Proving m ≤ α(G)τ in a graph

Question

I was given the following exercise:

Let $G$ be a graph of $m$ edges without simple cycles of length 3. Let $α(G)$ be the number of vertex in a maximum independent set of $G$ and let $τ$ be the number of vertex in any vertex cover of $G$. Prove that $m≤α(G)τ$.

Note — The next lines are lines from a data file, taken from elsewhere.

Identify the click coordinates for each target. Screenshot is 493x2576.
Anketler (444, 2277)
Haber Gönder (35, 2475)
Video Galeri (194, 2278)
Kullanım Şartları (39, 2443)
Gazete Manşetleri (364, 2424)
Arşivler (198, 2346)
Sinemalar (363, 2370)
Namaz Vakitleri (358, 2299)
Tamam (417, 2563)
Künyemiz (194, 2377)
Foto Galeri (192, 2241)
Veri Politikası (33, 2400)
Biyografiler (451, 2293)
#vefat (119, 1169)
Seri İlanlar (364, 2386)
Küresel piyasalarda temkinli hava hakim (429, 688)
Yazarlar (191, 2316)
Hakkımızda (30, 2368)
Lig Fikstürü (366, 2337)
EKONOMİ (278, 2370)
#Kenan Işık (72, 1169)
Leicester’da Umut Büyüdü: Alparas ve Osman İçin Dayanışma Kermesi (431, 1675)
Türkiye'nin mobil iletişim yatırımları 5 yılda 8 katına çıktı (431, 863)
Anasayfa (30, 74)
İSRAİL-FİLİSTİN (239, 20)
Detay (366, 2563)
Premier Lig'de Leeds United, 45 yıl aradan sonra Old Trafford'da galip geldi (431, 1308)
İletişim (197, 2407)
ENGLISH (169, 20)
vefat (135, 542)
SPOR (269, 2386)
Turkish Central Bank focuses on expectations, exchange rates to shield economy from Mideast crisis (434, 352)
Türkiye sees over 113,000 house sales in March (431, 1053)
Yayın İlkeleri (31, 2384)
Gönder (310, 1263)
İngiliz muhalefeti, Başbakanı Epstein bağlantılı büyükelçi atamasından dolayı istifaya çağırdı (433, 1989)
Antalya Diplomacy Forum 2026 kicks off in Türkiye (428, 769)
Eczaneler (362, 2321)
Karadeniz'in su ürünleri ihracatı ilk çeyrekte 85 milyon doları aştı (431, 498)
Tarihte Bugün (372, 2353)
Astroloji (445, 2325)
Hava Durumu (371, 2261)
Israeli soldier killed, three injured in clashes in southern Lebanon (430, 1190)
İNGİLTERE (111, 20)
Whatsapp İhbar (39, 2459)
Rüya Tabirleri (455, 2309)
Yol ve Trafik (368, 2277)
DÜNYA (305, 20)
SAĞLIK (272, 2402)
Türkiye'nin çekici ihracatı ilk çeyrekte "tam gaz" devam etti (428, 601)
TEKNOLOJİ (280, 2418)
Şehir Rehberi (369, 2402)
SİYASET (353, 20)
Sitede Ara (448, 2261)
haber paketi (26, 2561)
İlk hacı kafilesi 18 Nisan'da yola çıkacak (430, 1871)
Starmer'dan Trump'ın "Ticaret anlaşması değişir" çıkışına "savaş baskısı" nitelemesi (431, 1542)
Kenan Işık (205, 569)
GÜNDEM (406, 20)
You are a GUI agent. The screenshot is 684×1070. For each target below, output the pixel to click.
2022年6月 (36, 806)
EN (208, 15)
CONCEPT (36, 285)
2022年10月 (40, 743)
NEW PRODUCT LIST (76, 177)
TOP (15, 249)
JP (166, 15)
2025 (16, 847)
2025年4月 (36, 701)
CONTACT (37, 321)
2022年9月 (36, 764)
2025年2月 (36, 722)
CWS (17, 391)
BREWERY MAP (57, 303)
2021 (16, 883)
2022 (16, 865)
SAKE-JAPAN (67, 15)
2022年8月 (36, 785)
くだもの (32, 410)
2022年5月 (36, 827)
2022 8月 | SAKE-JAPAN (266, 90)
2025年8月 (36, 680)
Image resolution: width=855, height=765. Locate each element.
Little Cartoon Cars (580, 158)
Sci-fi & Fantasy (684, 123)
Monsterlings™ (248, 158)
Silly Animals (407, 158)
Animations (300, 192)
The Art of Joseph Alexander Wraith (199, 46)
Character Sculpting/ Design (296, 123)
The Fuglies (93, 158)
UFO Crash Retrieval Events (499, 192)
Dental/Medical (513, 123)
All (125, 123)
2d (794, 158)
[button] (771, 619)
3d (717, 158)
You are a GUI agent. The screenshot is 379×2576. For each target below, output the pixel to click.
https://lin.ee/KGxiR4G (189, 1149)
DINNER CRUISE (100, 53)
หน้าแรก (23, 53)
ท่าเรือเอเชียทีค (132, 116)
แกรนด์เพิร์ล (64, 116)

However, I'm stuck trying to find the relationship. I know some properties, but I can't seem to find one that would make sense to use the lack of simple cycles of length 3.

Answer 1

I finally figured out the solution. Suppose we have a minimum vertex cover $τ_{min}$, so that $|E|= \sum_{i=1}^{τ_{min}} E_{V_i} \leq \sum_{i=1}^{τ_{min}} N(V_i) $

where $E_{V_i}$ is the number of edges incident o $V_i$ in the vertex cover. However, the neighbors of $V_i$ form an independent set, because if there where an edge between two of them, there would be a cycle of length 3. Then:

$|E| \leq \sum_{i=1}^{τ_{min}} N(V_i) \leq \sum_{i=1}^{τ_{min}} α(G) = τ_{min} α(G) \leq τ α(G) $

Answer 2

This follows from the following two facts:

1. If $U$ is a vertex cover, then $m \le \sum_{u \in U} \deg(u)$. (The right-hand side counts each edge at least once.)
2. If $G$ is triangle-free, then $\deg(v) \le \alpha(G)$ for all vertices $v$. (The neighborhood of any vertex is an independent set.)

The second fact in particular should be something that immediately comes to mind when you think about triangle-free graphs.